Some heuristic rules are commonly used to filter the training data. For example, we may use the following rules to filter out some data:

  • users with less than five interactions
  • videos with less than five seconds in length or more than three hours
  • videos with less than five impressions
  • impressions with abnormally long watch time

Each positive or negative sample is annotated with the corresponding target value. For example, for the watch time task, positive items are annotated with the amount of time the user spends watching the video. Similarly, for the click task, each item is annotated based on whether the item was clicked upon impression.

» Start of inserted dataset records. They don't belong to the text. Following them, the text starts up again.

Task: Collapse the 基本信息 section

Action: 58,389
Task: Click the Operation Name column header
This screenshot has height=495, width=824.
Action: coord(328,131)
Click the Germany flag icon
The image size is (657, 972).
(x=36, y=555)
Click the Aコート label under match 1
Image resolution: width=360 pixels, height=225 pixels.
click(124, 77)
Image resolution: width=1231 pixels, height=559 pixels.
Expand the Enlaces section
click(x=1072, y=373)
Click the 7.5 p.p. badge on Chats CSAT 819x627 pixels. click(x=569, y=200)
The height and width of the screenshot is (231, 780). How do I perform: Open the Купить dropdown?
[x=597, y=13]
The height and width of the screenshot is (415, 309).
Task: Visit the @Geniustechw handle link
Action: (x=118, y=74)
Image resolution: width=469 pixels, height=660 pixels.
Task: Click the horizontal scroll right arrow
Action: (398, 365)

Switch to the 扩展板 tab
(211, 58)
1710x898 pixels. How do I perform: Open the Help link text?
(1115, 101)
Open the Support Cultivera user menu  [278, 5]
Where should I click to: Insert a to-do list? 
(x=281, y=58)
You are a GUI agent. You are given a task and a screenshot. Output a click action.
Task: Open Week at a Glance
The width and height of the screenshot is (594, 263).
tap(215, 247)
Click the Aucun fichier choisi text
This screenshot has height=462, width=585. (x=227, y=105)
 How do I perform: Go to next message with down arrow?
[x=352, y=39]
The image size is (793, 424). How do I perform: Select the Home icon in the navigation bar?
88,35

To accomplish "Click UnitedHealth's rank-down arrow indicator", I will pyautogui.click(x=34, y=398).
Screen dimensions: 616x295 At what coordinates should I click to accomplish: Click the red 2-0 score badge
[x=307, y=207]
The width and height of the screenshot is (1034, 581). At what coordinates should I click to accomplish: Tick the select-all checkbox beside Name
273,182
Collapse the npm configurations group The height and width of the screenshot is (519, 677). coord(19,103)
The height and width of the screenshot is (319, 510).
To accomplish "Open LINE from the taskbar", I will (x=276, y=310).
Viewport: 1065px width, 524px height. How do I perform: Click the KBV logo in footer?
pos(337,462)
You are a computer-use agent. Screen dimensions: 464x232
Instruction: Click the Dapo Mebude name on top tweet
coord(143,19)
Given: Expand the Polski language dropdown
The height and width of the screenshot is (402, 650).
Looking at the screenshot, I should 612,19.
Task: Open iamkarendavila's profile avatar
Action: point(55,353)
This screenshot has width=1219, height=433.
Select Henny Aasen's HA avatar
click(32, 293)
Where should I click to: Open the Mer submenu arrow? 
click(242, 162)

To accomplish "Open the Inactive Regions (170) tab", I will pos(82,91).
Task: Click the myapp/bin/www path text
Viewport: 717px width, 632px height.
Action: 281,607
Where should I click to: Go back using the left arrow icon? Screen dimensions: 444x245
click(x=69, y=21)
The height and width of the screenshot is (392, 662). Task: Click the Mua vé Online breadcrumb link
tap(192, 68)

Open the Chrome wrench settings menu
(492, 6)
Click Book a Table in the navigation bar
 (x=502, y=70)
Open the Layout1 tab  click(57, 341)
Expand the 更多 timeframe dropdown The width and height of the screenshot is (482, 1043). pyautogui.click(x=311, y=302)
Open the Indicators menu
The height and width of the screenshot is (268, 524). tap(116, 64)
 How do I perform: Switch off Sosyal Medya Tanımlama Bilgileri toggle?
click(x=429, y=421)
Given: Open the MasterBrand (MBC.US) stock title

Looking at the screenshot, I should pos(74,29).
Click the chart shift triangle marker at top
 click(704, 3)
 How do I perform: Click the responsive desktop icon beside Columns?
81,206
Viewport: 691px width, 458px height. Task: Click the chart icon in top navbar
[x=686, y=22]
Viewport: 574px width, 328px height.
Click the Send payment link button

The ranking model is commonly implemented in a pointwise fashion. Pairwise or listwise approaches can be used to improve the recommendation diversity, but pointwise approaches tend to scale better under serving considerations. Given each candidate, our ranking system uses features of the user query, candidate item, and context (such as time of the day, and device type) as input, and learns to predict multiple user behaviors. The user query is usually represented through the user’s watch history.

Features used by the recommender can be categorized based on whether they describe properties of the item (“impression”) or properties of the user/context (“query”). User-side features are computed once per request while item-side features are computed once per item.

Users’ watch history contains variable-length sequences of sparse video IDs, which are mapped to dense vector representations via embeddings. If user search history is available, it is treated similarly, by tokenizing and embedding the past queries. These dense watch and search histories can be concatenated or summarized by taking an average (or sumpool/maxpool etc) of the respective sequence of embeddings. These ID sequences are usually truncated to a fixed length with default padding wherever applicable. Embedding dimensions increase approximately proportional to the logarithm of the number of unique values. Note that the categorical features in the same ID space also share embeddings. This helps improve generalization, speeding up training and reducing memory requirements1.

Supplying user demographic features, such as geographical location gender, and age can help with handling new users more effectively. Sparse categorical features are mapped to dense representations using embeddings. Binary (e.g. whether the user is logged in) and continuous features are normalized to the [0, 1] range. Some continuous features that generalize well describe past user actions, such as how many videos has the user watched from this channel, when was the last time the user watched a video on this topic, etc.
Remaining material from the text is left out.